Дальше Санька бил в самое дыхало; история начинала звенеть и искриться, как та стенка в ресторане…
– Дальше мы едем с ней в ее трехкомнатную квартиру и гужуемся. Три дня! Я просыпаюсь, от так от шарю возле кровати, нахожу бутылку шампанского – буль-буль-буль!.. Она мне: "Ты бы хоть из фужера, Санек, вон же фужеров полно!" Я говорю: "Имел я в виду эти фужеры!" Гужуемся три дня и три ночи! Как во сне жил. Она на работу вечером сходит, я пока один в квартире. Ванну принимаю, в туалете сижу… Ванна отделана голубым кафелем, туалет – желтым. Все блестит, мебель вся лакирована. Я сперва с осторожностью относился, она заметила, подняла на смех: "Брось ты, – говорит, – Санек? Надо, чтоб вещи тебе служили, а не ты вещам. Что же, – говорит, – я все это с собой, что ли, возьму?" Шторы такие зеленые, с листочками… Задернешь – полумрак такой в комнатах. Кто-нибудь спал из вас в спальне из карельской березы? Мы же фраера! Мы думаем, что спать на панцирной сетке – это мечта жизни. Счас я себе делаю кровать из простой березы… город давно уже перешел на деревянные кровати. Если ты каждый день получаешь гигантский стресс, то выспаться-то ты должен!
– Ну, ну, Сань?
– Так проходят эти три дня. Вечером она привозит на такси курочек, разные заливные… Они мне сигналют, я спускаюсь, беру переносной такой холодильничек, несу… И мы опять гужуемся. Включаем радиолу на малую громкость, попиваем шампанское… Чего только моя левая нога захочет, я то немедленно получаю. Один раз я говорю: "А вот я видел в кино: наливает человек немного виски в стакан, потом туда из сифончика… Ты можешь так?" – "Это, – говорит, – называется виски с содовой. Сифон у меня есть, виски счас привезут". Точно, минут через пятнадцать привезли виски. Они мне, кстати, не поглянулись. Я пил водку с содовой. От так от нажимаешь курочек на сифончике, оттуда как даст в стакан… Прелесть.
– А как со стеклом-то?
– С каким стеклом?
– Ну, разбил-то…
– А-а. А никак. Она меня потом разглядывала всего и удивлялась. "Как ты, – говорит, – не порезался-то?" А мотоцикл – я ей деньги отдал, мне его прямо к подъезду подкатили…

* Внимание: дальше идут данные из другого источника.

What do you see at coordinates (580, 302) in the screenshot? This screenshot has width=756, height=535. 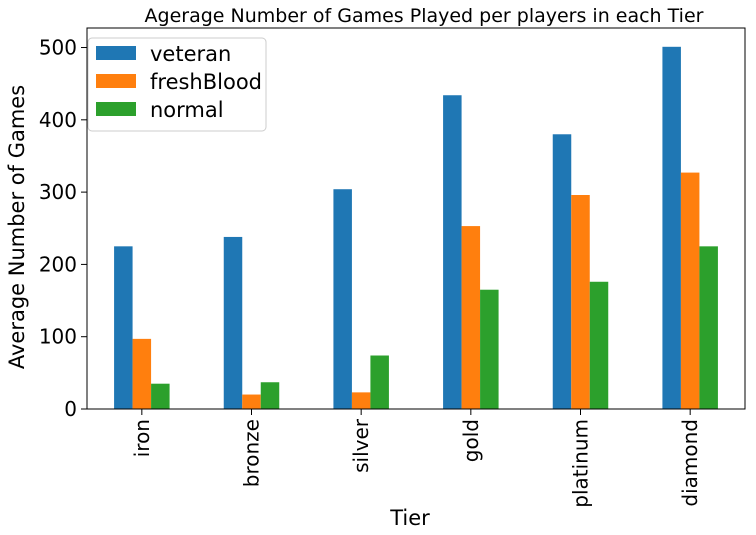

Вот такая история случилась будто бы с Санькой Журавлевым. Из всего этого несомненной правдой было: Санька в самом деле ездил в город; не было его три дня; мотоцикл привез именно такой, какой хотел и на какой брал деньги; лишних денег у него с собой не было. Это все правда. В остальное односельчане никак не могли поверить. Санька нервничал, злился… Говорил мужикам про такие поганые подробности, каких со зла не выдумаешь. Но считали, что всего этого Синька где-то наслышался.
– Ну, "-мо"! – психовал Санька. – Да где же я эти три дня был-то?! Где?!
– Может, в вытрезвителе.
– Да как я в вытрезвитель-то попаду?! Как? У меня лишнего рубля не было!

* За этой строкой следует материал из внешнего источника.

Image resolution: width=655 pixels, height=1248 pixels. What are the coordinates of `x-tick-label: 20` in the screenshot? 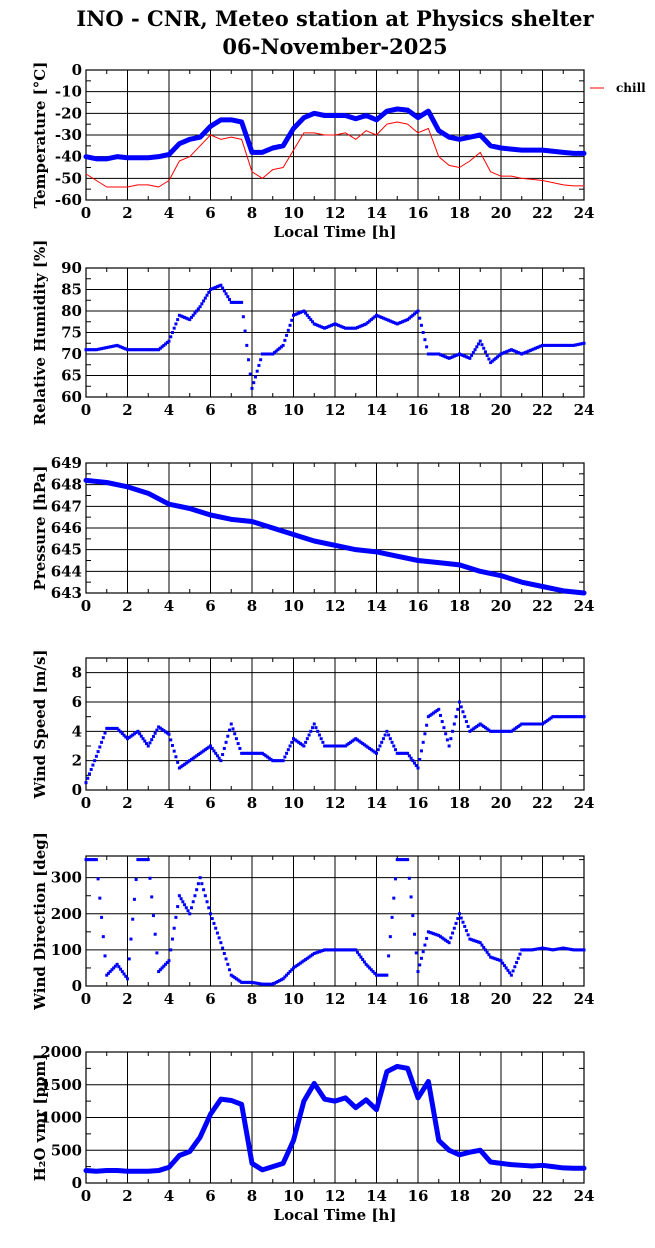 It's located at (502, 410).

– Ну, это… Свинья грязи найдет.
– Иди найди! Иди хоть пятак найди за так-то. На что же бы я жил-то три дня?
Этого не могли объяснить. Но и в пышного директора ресторана, и в ее трехкомнатную квартиру тоже не могли поверить. Это уже черт знает что такое – таких дур и на свете-то не бывает.
– Дистрофики! – обзывал всех Санька. – Жуки навозные. Что вы понимаете-то? Ну, что вы можете понимать в современной жизни?
Слушал как-то эту историю Егорка Юрлов, мрачноватый, бесстрашный парень, шофер совхозный. Дослушал до конца, усмехнулся ядовито. К нему все повернулись, потому что его мнение – как-то так повелось – уважали. И, надо сказать, он и вправду был парень неглупый.